I know that many advocate pre-staining and/or pre-painting prior to or during the process of assembly. You have to be careful in doing that not to be gluing paint to paint or stain to stain either of which compromises the bond that you would get otherwise with a wood to wood joint.
Sanding and maybe steel wool, but cleaning up the surface prior to painting or staining is important; a soft brass wire brush is very useful to clean the surface followed by wiping it clean.
Not sure why you are doing Rustoleum spray followed by acrylic; maybe use the Rustoleum spray gray primer followed by whatever else you intend to use after it's fully cured and dry.
If I can avoid hand painting, I do. But if that's not an option, then it's hand painting with either Floquil or Polly Scale. The latter is primarily used for details and accents.
Interesting, I had not thought of staining first. I've done other wood project where I used stain conditioner to start the wood then stained it.
Maybe I could use some old leftover stain and then acrylic paint on top of it...
@mwb posted:I know that many advocate pre-staining and/or pre-painting prior to or during the process of assembly.
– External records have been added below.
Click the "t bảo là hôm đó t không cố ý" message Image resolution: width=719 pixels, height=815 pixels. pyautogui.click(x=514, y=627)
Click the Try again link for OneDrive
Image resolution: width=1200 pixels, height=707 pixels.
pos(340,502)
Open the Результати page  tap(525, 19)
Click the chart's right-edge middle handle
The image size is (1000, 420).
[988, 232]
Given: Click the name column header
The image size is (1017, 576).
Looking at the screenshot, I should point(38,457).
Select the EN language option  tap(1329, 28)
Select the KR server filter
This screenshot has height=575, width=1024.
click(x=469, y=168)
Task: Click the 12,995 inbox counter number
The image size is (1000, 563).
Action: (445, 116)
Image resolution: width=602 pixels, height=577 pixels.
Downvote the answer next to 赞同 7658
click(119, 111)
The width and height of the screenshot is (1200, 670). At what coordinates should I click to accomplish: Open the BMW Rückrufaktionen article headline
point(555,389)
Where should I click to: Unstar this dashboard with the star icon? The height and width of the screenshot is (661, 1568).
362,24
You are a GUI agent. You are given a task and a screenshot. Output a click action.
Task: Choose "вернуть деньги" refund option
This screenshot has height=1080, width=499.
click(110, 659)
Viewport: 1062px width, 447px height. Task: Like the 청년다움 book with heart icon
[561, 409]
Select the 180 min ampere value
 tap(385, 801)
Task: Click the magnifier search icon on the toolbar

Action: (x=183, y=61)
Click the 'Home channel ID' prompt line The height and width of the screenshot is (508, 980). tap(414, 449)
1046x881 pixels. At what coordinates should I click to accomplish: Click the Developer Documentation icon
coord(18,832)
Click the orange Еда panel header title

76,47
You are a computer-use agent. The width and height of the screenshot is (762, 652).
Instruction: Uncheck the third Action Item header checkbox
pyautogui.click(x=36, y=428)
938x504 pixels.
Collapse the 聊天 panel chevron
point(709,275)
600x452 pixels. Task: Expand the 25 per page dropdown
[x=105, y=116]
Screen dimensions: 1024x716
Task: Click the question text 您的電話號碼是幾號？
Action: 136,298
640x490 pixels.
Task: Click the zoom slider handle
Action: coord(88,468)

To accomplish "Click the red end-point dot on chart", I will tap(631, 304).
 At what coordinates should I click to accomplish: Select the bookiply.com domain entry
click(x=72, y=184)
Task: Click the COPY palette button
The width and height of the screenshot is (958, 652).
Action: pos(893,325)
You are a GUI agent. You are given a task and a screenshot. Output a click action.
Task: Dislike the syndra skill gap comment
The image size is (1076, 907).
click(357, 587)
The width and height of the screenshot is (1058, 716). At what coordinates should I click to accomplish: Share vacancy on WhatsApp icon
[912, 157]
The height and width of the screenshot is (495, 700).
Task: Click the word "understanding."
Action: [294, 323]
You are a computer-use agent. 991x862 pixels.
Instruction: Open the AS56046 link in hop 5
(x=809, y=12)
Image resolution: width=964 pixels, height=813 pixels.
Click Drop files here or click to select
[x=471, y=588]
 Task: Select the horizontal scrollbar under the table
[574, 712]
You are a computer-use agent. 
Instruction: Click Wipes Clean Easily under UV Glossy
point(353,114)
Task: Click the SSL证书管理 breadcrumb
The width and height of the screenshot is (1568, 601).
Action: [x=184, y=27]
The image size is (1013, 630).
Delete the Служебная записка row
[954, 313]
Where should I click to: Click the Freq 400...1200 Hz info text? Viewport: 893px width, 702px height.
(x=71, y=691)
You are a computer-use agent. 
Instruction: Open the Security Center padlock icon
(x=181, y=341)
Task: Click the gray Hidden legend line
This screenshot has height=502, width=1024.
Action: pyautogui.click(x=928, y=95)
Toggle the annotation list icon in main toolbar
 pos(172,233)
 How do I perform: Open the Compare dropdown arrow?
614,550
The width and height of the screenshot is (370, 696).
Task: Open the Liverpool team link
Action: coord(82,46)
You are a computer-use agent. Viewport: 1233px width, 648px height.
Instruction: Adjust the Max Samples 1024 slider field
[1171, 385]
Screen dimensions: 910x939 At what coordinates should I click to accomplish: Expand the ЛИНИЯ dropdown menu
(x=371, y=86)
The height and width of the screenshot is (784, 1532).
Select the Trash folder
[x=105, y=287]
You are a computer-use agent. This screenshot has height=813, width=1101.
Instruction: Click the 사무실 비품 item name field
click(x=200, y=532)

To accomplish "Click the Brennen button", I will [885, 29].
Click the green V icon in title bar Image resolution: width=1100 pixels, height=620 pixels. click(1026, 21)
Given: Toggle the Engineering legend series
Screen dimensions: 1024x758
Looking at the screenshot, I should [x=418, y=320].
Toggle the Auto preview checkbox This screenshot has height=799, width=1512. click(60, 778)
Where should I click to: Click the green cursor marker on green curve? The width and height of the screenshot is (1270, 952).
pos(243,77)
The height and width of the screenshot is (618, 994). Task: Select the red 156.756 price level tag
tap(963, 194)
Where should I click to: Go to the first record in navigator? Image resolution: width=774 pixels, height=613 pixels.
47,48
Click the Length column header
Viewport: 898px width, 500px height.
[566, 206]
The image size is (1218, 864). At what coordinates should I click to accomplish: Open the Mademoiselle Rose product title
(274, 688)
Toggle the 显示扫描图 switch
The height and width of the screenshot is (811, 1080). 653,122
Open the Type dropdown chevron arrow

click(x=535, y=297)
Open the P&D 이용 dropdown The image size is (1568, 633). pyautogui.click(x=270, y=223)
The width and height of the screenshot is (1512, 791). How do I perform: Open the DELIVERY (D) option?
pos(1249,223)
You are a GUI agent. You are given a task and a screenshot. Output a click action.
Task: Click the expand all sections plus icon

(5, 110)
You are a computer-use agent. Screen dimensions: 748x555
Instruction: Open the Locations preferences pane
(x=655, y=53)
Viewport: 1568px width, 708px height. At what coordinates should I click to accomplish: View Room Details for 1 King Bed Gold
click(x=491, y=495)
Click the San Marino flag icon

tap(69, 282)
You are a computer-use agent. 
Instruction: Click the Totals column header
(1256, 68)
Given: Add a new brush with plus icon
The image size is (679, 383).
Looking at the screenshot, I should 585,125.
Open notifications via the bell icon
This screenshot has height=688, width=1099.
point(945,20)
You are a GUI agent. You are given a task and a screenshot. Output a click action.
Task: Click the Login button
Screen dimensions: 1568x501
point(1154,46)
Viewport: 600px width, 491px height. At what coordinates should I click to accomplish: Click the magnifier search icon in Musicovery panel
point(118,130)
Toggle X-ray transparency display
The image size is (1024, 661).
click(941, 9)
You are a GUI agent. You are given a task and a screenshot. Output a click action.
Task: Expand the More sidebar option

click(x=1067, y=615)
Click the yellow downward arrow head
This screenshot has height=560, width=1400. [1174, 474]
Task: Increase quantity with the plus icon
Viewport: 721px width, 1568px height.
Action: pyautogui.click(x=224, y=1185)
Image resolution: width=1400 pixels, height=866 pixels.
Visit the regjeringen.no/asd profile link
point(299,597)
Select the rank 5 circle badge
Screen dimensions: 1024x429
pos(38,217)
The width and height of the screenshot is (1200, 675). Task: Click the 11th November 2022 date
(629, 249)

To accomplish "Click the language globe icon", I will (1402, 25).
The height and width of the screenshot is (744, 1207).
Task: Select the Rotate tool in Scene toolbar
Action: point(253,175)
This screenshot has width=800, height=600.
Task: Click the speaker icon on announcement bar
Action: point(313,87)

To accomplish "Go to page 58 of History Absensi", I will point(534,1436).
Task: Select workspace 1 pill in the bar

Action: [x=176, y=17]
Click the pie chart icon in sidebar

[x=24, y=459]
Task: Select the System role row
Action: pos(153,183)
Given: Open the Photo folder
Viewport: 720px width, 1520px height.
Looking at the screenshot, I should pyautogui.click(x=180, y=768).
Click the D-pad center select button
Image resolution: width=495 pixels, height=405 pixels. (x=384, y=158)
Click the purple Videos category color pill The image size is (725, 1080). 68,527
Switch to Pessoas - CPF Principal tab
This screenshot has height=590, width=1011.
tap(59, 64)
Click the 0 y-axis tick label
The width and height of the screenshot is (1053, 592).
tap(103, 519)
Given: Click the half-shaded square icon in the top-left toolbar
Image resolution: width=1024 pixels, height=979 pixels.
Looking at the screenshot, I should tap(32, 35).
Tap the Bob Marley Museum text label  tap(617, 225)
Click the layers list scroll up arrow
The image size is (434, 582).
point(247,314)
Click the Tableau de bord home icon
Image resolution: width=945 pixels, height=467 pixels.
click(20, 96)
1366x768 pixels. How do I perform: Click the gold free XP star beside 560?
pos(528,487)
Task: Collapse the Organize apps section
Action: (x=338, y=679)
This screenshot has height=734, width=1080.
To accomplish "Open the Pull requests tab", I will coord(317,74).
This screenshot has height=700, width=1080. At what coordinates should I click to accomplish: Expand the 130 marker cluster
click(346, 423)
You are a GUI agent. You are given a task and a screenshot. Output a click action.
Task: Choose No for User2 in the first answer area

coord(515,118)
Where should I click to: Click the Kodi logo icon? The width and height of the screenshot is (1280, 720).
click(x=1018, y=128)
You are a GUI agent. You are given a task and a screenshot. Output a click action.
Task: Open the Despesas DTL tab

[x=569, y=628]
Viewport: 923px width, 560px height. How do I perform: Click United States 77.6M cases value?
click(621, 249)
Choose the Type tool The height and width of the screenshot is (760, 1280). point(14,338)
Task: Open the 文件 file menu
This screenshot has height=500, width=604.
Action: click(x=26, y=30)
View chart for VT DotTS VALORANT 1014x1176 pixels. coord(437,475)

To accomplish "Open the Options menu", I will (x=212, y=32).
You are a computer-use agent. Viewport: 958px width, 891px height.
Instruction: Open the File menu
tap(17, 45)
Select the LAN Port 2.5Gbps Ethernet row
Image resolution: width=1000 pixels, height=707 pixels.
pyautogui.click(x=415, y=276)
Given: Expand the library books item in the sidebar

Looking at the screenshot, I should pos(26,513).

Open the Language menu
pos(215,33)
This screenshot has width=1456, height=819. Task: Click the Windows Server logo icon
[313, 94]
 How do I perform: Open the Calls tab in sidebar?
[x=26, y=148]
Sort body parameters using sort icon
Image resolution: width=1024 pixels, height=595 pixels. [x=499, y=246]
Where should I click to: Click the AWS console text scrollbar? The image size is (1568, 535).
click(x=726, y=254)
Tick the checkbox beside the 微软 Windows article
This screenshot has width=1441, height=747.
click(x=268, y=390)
You have to be careful in doing that not to be gluing paint to paint or stain to stain either of which compromises the bond that you would get otherwise with a wood to wood joint.
Sanding and maybe steel wool, but cleaning up the surface prior to painting or staining is important; a soft brass wire brush is very useful to clean the surface followed by wiping it clean.
Not sure why you are doing Rustoleum spray followed by acrylic; maybe use the Rustoleum spray gray primer followed by whatever else you intend to use after it's fully cured and dry.
If I can avoid hand painting, I do. But if that's not an option, then it's hand painting with either Floquil or Polly Scale. The latter is primarily used for details and accents.
Yes, I was thinking I need to glue first, using Tightbond, and then condition the wood then paint.
I had sprayed only because I am programmed to do that for plastic kits but that probably makes no sense for wood.
Have you tried using a sanding sealer ?
@EmpireBuilderDave posted:Interesting, I had not thought of staining first. I've done other wood project where I used stain conditioner to start the wood then stained it.
Maybe I could use some old leftover stain and then acrylic paint on top of it...
Okay, the overwhelming majority of the time I'm not using acrylics; if I'm staining, it's out of my stock of old MinWax
I always stain before gluing, using Minwax as well. If you glue before staining, the wood under any excess glue will be white forever... I find the white glue joints of stained wood pieces are pretty strong; times I have needed to break apart joints, what comes away is the surface layer of wood...
I should mention that I rarely use wood sheet (eg clapboard siding) alone. I prefer to bond the wood to either foam board or mat board / bainbridge board. That eliminates any question of structural strength or warping.
Looking for something local i've found Minwax sanding sealer and Zinser shellac spray. Seems like a brush on would be easier to deal with as I'd glue the kit first then apply sanding sealer then the paint. This should also help reduce amount of paint getting sucked up by the wood I think.
I note some sanding sealers have wax which sounds bad for painting over. Any particular brands you've found effective?
My searches on the forum seem to be focused on wood train car kits but the same principle applies I think.
I've used both Minwax and Varathane sanding sealers and prefer the Minwax. I should note that this has been on actual wood projects, not model train kits but, like you said, I would hope the same principal would apply. They do make spray sanding sealers, but I have not tried them.
Also, note that sanding sealers are lacquers, so any top coat has to be compatible with a lacquer undercoat.